The DOJ's April 23 final order reclassified cannabis to Schedule III, but with significant limitations that caught many investors off guard. The rescheduling applies specifically to FDA-approved marijuana products and products containing marijuana subject to a qualifying state-issued license — meaning state-legal medical cannabis programs. It does not broadly legalize adult-use cannabis at the federal level.

For the multi-state operators that dominate U.S. cannabis portfolios, this distinction matters enormously. Companies operating in recreational markets — which account for the majority of legal cannabis revenue in the United States — don't automatically benefit from the rescheduling in the ways investors initially assumed.
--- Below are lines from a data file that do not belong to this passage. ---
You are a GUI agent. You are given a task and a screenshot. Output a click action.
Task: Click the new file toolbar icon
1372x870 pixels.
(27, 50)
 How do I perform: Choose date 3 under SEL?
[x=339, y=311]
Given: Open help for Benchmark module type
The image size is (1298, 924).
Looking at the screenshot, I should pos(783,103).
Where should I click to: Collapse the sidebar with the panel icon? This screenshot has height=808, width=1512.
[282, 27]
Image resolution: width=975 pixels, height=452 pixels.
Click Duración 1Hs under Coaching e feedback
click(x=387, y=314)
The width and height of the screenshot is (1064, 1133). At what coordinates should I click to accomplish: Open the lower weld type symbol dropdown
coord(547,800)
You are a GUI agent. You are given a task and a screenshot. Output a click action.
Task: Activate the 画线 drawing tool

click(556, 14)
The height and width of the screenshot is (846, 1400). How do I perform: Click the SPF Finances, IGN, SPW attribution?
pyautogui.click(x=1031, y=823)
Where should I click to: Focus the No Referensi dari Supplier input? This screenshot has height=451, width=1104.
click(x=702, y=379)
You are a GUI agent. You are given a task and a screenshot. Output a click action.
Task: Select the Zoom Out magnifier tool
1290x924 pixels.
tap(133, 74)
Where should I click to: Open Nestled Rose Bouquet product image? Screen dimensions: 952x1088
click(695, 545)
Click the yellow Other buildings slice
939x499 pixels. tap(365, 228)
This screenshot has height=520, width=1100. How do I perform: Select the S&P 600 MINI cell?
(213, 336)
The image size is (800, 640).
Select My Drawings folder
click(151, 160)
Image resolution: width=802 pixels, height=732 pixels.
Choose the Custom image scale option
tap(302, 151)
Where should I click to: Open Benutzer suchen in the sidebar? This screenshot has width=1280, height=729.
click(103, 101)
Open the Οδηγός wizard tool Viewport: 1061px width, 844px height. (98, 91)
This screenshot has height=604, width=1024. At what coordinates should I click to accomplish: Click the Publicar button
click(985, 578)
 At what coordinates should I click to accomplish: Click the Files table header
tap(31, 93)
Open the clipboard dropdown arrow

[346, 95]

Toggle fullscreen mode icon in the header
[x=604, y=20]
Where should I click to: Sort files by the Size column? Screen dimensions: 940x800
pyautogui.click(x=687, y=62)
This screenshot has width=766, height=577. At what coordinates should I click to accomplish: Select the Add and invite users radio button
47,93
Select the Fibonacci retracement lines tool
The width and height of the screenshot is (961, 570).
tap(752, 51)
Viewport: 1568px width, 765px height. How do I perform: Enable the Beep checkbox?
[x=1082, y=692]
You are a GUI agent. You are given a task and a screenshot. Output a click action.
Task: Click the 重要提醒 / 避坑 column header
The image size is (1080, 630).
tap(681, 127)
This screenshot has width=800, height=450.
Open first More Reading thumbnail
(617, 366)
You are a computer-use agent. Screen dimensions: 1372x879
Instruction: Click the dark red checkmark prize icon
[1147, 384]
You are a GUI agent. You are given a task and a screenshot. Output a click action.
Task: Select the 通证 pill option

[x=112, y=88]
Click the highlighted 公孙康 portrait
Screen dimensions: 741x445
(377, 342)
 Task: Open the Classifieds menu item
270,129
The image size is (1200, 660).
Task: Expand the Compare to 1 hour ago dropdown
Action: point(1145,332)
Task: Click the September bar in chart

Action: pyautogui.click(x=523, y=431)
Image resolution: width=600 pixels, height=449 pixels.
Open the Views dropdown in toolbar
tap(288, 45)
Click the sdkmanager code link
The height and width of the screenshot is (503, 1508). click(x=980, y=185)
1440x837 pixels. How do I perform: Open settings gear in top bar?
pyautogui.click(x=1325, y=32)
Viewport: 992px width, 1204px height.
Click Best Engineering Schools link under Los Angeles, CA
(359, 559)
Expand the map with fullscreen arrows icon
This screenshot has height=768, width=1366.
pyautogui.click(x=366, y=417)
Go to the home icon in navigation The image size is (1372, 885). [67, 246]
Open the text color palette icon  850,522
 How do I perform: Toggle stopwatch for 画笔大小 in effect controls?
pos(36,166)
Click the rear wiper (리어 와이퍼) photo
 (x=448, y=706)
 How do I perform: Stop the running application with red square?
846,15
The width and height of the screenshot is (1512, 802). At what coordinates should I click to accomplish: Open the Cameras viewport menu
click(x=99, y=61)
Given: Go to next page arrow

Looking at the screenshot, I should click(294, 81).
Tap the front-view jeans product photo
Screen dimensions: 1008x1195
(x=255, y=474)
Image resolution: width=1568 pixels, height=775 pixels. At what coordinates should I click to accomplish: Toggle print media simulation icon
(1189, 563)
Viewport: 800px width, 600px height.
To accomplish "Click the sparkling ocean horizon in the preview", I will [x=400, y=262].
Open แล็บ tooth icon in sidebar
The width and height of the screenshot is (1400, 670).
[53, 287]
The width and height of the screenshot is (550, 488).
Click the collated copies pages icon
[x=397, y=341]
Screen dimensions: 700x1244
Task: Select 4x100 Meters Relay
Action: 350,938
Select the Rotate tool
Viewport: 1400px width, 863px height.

The immediate impact is real but narrower than headline writers suggested. Medical cannabis operations gain clearer federal standing, and the regulatory pathway for pharmaceutical cannabis products becomes more straightforward. But the sweeping market transformation that would come with full federal legalization or descheduling remains elusive.

The 280E Silver Lining

The most concrete financial benefit of rescheduling is the elimination of Section 280E of the Internal Revenue Code from cannabis operators' tax burdens. Under 280E, businesses trafficking in Schedule I or II controlled substances were prohibited from deducting ordinary business expenses from their federal taxes — a punishing provision that effectively doubled or tripled the tax rates of cannabis companies compared to normal businesses.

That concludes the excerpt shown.